BOSTON - A bad electrical connection is to blame for the Red Line derailment that wrought havoc on the MBTA this summer, according to the Fiscal and Management Control Board.
In a report released at the board's meeting Monday, the organization cited "poor electrical connectivity" for causing an axle to fail and fracture, in turn derailing the train and smashing a signal bungalow that is still causing delays.
The fracture caused the Red Line to derail near the JFK/UMass station in June, heavily damaging signal infrastructure and added delays to the city's already stressed public transit system.
MBTA trains sit on top of axles that have an onboard motor powered by what is known as the third rail. That 'third rail' along the subway tracks supplies electricity to the axle's motor via a sliding brush. Once the motor has been powered, that electricity is sent to ground through a brush and plate on the axle.
According to the MBTA, the failed axle had issues with the connection between the ground brush and the ground ring. A bad connection, the MBTA says, caused electricity to arc into the axle itself, weakening its structure and ultimately causing its failure.

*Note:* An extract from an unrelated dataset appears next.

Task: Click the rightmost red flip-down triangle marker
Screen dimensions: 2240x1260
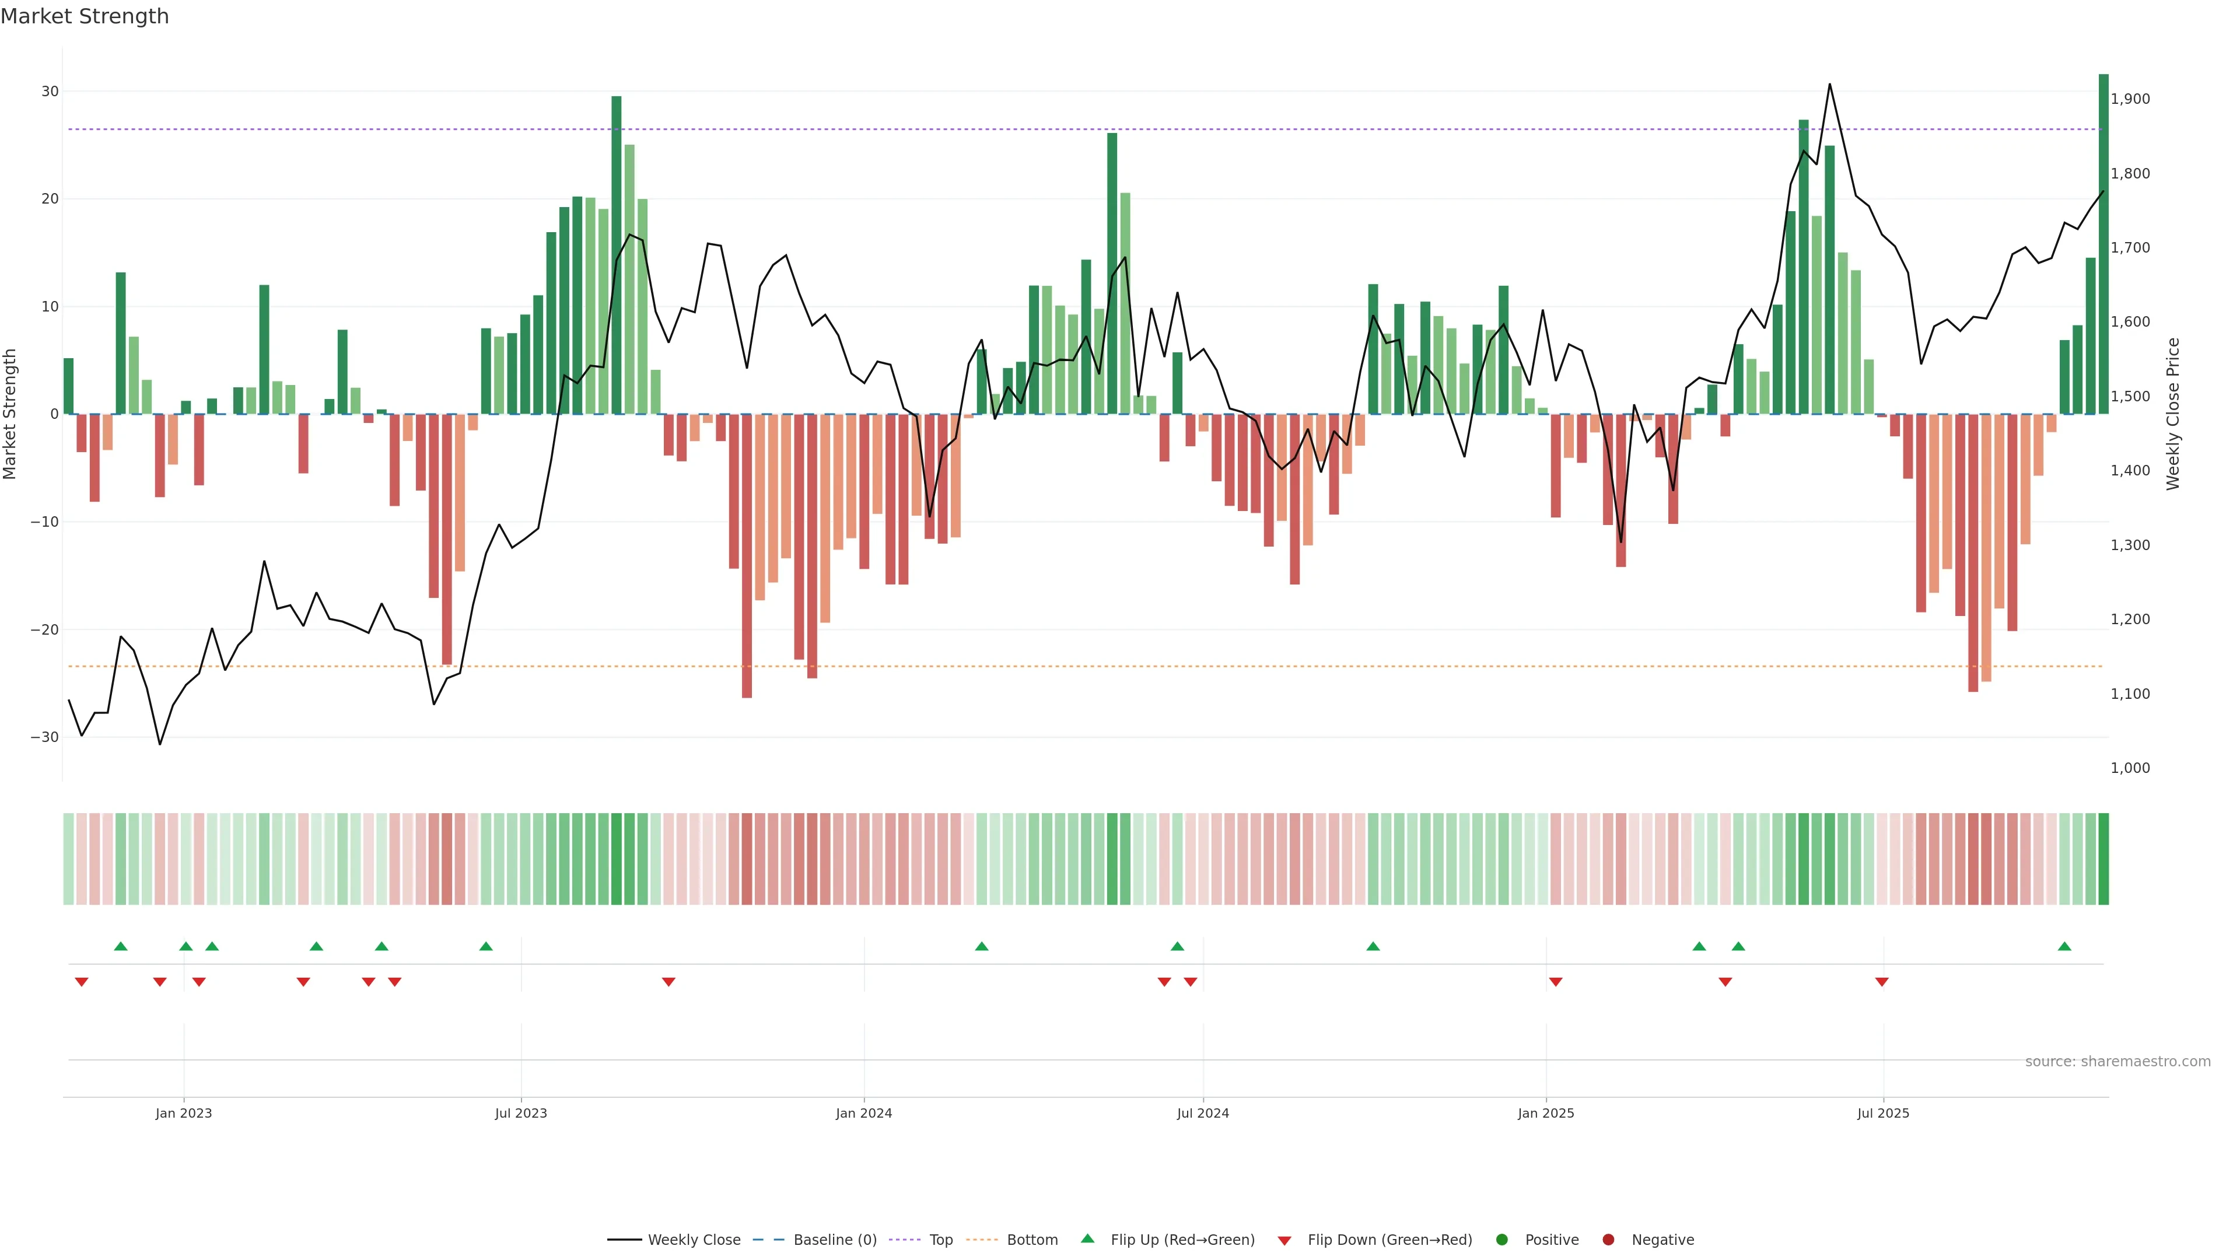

The control board said the maintenance team has started inspecting the entire MBTA fleet for "fractures or other potential issues" on all lines. The process is expected to be complete in two to three weeks.
Red Line cars are inspected every 8,500 miles, or about every three months, according to the control board. The board said it is adding aditional maintenance and inspection measures to the normal protocol.
An outside lab was hired to conduct an analysis to determine if either contributed to the derailment.
The impacts from the derailment are still affecting the Red Line, over three months later, as trains have had to slow down as the control system for switches is rebuilt. The T has warned riders that regular service may not resume until October.